Financial risk is, of course, one of the foremost problems with the concept of a “self-executive utopia”. There’s another important issue to address, however. While self-executive disciplined play can handle convexity, where does that discipline come from? When and where do people learn the skills necessary to perform convex work at a level even close to what people will pay for? A fully self-executive world still leaves unanswered the question of progress. Who pays people to learn how to become great at things?
Concave labor seems dull; convexity seems sexy and exciting. There is, however, one virtue in concavity. It favors equality. If the best people are only 1.5 times as productive as the mediocre, there’s benefit in bringing the laggards up to speed and giving the competent less attention. The contemporary Theory-Z cult of teamism makes a lot of sense. Convexity, however, seems to reward doubling down on successes and discarding failures. In the short term, that’s correct. That’s exactly what one should do, if optimizing for immediate payoff. Having the best and oldest people mentor the new and young inflicts an opportunity cost– a loss. Guild cultures (lawful good) tolerated that, expecting to be repaid in loyalty from developed talent, but self-executive cultures (chaotic good) struggle with it.
Becoming great at something requires a balance of law and chaos. For example, there’s no educational program in existence that can train someone to be at the forefront of technology. It requires a lot of independent learning (self-execution; disciplined play). Such a person needs enough fluency with law (and humility) to stand on the shoulders of giants, but enough chaotic capability to get out there into chaos where no one will tell a person to go.

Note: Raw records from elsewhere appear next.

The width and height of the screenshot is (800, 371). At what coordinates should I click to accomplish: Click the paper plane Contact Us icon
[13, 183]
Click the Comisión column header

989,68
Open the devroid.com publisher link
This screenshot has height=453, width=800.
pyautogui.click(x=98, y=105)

There are a number of interesting subproblems that come out of this understanding of convexity. How do we get the desired productivity out of disciplined play? How do we get the right kind of play? Where does the discipline come from? Finally, from a manager’s standpoint, how do we handle convexity’s risks, given the innate non-separability that hasn’t been seen at such scale before? After 13 very long essays, it looks like we finally have the tools to solve some of these problems and, one hopes, the insights necessary to make it possible for business organizations not to suck.